-- WHAT IS EXPECTED --
Give the listing again with "pixels" swapped for "px" everywhere it appears, and change nothing else. Leave out the pictures.

-- MATERIAL FOR THE TASK --
* start *

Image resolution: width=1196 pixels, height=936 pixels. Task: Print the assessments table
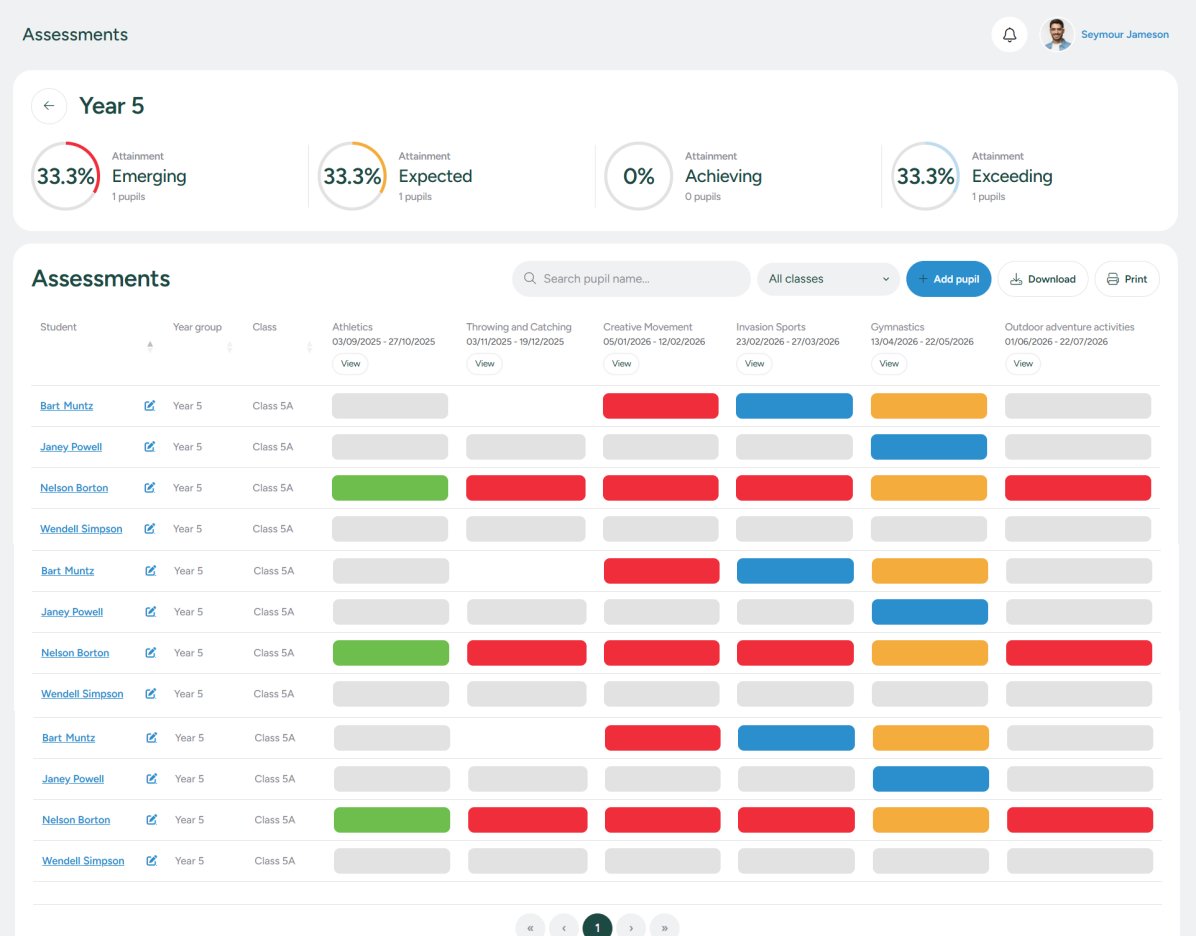pos(1127,279)
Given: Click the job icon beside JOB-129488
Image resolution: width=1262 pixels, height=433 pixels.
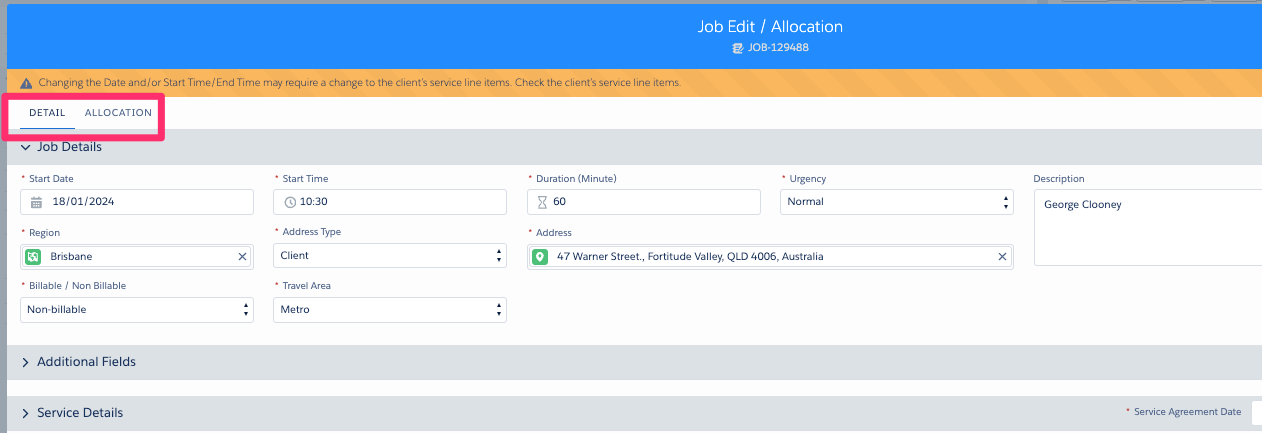Looking at the screenshot, I should [738, 47].
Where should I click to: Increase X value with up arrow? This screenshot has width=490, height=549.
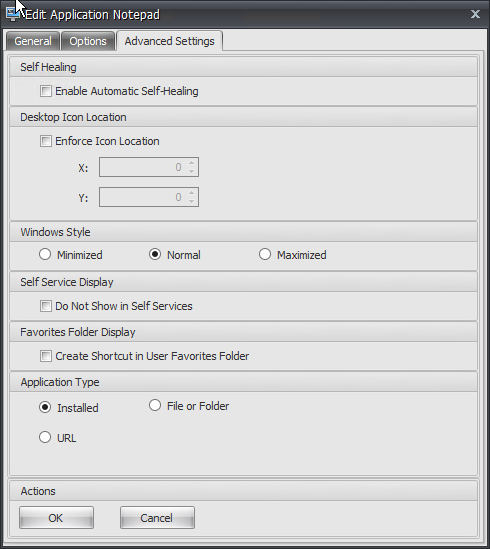[x=191, y=163]
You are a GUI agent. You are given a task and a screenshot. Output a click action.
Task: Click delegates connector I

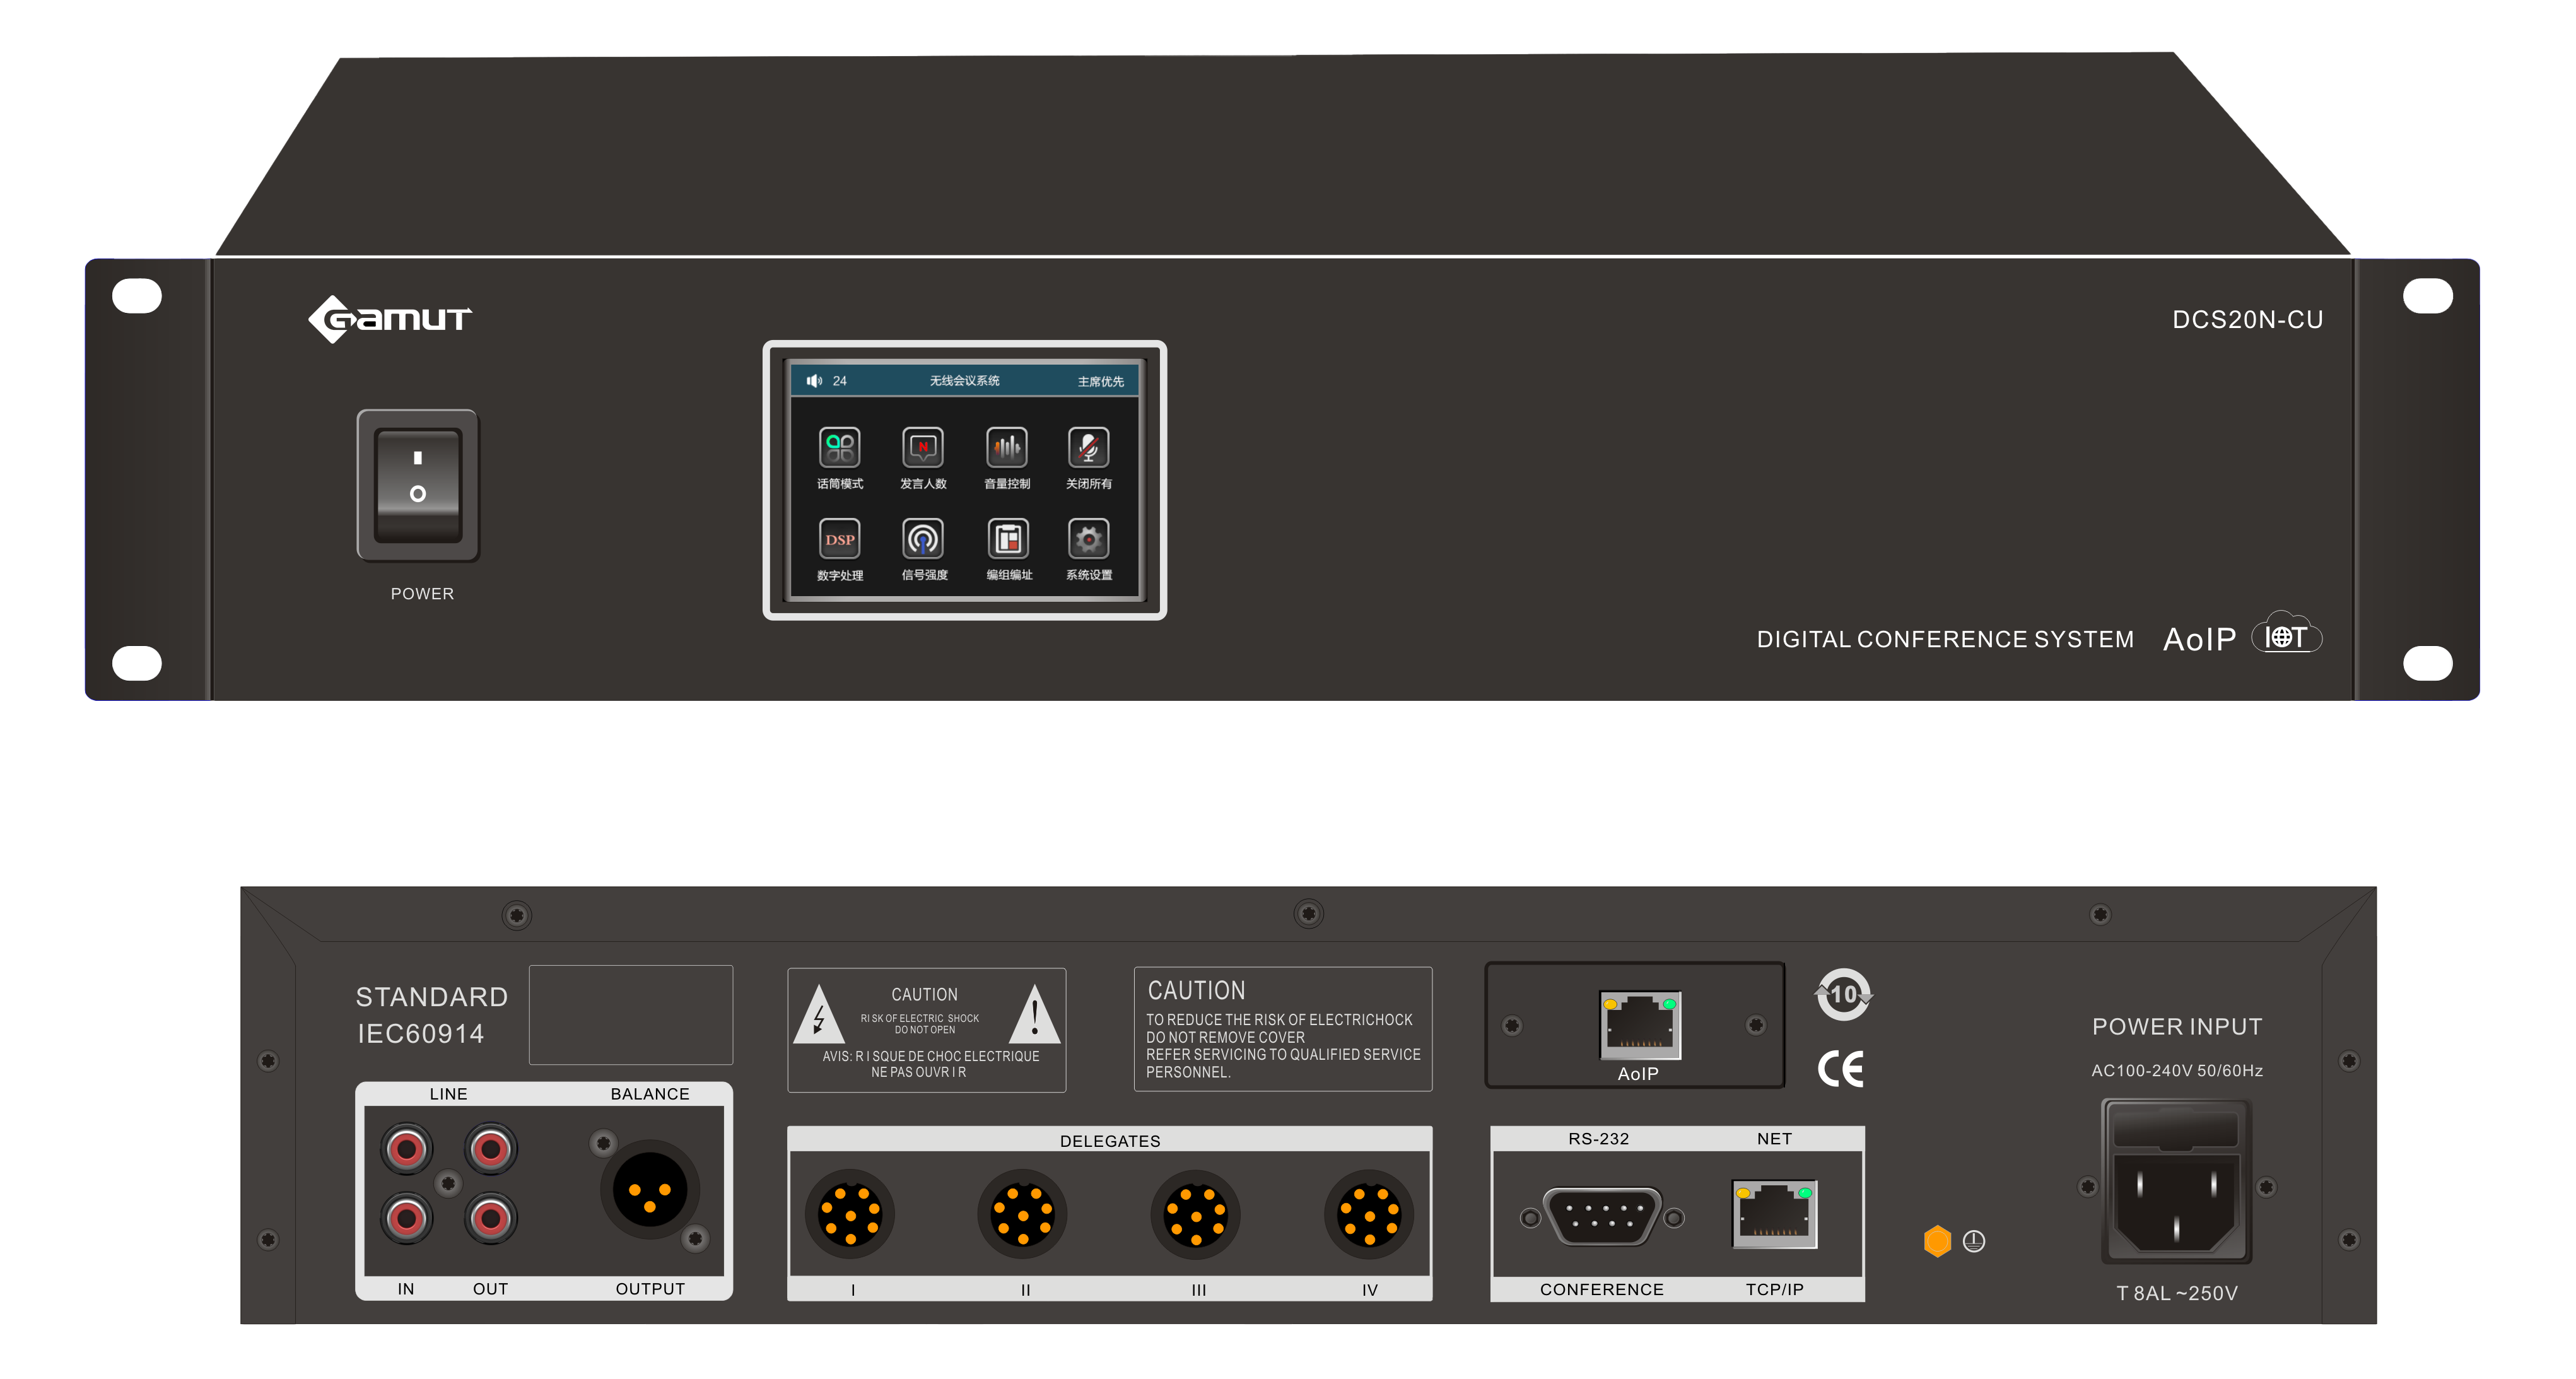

* end *

-- RESPONSE --
Image resolution: width=1196 px, height=936 px. Task: Print the assessments table
pos(1127,279)
Given: Click the job icon beside JOB-129488
Image resolution: width=1262 px, height=433 px.
Looking at the screenshot, I should [738, 47].
Where should I click to: Increase X value with up arrow? This screenshot has width=490, height=549.
[x=191, y=163]
You are a GUI agent. You are given a task and a screenshot. Output a click action.
Task: Click delegates connector I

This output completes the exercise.